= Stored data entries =
=== Section Start ===
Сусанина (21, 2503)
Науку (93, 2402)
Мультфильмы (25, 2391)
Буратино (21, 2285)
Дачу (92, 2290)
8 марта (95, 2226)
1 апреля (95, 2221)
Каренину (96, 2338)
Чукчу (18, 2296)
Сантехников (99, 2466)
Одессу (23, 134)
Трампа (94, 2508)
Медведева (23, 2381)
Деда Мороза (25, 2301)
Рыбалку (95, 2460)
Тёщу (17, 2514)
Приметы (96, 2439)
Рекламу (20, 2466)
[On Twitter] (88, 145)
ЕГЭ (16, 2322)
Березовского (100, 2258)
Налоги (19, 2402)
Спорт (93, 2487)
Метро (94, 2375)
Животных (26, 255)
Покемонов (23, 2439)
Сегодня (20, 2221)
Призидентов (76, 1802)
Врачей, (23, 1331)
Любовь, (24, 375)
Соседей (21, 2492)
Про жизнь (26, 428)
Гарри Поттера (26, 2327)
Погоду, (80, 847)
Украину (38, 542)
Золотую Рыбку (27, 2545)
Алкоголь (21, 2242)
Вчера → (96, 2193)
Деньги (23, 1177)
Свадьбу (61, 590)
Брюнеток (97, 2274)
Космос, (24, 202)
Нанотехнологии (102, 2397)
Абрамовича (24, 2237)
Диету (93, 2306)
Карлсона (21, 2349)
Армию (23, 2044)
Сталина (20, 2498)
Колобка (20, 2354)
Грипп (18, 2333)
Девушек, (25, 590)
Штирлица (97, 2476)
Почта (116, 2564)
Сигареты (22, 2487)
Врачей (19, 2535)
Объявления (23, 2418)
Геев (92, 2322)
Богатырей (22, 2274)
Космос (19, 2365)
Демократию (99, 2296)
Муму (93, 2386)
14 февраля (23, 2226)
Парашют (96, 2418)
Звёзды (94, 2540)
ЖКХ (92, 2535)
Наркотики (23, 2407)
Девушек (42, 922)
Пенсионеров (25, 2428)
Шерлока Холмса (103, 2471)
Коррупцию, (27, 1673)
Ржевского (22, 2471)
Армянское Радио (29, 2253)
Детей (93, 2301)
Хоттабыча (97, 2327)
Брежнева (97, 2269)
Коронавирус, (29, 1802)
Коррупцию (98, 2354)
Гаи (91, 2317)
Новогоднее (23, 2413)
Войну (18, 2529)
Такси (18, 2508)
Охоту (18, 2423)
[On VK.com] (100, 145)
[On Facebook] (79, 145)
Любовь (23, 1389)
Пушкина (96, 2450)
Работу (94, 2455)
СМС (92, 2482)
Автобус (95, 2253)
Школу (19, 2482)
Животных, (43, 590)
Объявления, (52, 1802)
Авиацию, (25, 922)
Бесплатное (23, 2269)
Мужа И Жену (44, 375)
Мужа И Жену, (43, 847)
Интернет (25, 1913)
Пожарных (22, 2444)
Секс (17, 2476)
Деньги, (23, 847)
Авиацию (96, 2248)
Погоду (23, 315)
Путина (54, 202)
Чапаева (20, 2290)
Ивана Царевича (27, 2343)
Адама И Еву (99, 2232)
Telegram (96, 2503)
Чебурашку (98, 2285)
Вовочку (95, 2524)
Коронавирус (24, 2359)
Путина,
=== Section End ===
= Problem statement =
Look above for the line containing "Соседей (21, 2492)". Return it and each line after it exactly, through the last line, and nothing more.

= Exercise response =
Соседей (21, 2492)
Про жизнь (26, 428)
Гарри Поттера (26, 2327)
Погоду, (80, 847)
Украину (38, 542)
Золотую Рыбку (27, 2545)
Алкоголь (21, 2242)
Вчера → (96, 2193)
Деньги (23, 1177)
Свадьбу (61, 590)
Брюнеток (97, 2274)
Космос, (24, 202)
Нанотехнологии (102, 2397)
Абрамовича (24, 2237)
Диету (93, 2306)
Карлсона (21, 2349)
Армию (23, 2044)
Сталина (20, 2498)
Колобка (20, 2354)
Грипп (18, 2333)
Девушек, (25, 590)
Штирлица (97, 2476)
Почта (116, 2564)
Сигареты (22, 2487)
Врачей (19, 2535)
Объявления (23, 2418)
Геев (92, 2322)
Богатырей (22, 2274)
Космос (19, 2365)
Демократию (99, 2296)
Муму (93, 2386)
14 февраля (23, 2226)
Парашют (96, 2418)
Звёзды (94, 2540)
ЖКХ (92, 2535)
Наркотики (23, 2407)
Девушек (42, 922)
Пенсионеров (25, 2428)
Шерлока Холмса (103, 2471)
Коррупцию, (27, 1673)
Ржевского (22, 2471)
Армянское Радио (29, 2253)
Детей (93, 2301)
Хоттабыча (97, 2327)
Брежнева (97, 2269)
Коронавирус, (29, 1802)
Коррупцию (98, 2354)
Гаи (91, 2317)
Новогоднее (23, 2413)
Войну (18, 2529)
Такси (18, 2508)
Охоту (18, 2423)
[On VK.com] (100, 145)
[On Facebook] (79, 145)
Любовь (23, 1389)
Пушкина (96, 2450)
Работу (94, 2455)
СМС (92, 2482)
Автобус (95, 2253)
Школу (19, 2482)
Животных, (43, 590)
Объявления, (52, 1802)
Авиацию, (25, 922)
Бесплатное (23, 2269)
Мужа И Жену (44, 375)
Мужа И Жену, (43, 847)
Интернет (25, 1913)
Пожарных (22, 2444)
Секс (17, 2476)
Деньги, (23, 847)
Авиацию (96, 2248)
Погоду (23, 315)
Путина (54, 202)
Чапаева (20, 2290)
Ивана Царевича (27, 2343)
Адама И Еву (99, 2232)
Telegram (96, 2503)
Чебурашку (98, 2285)
Вовочку (95, 2524)
Коронавирус (24, 2359)
Путина,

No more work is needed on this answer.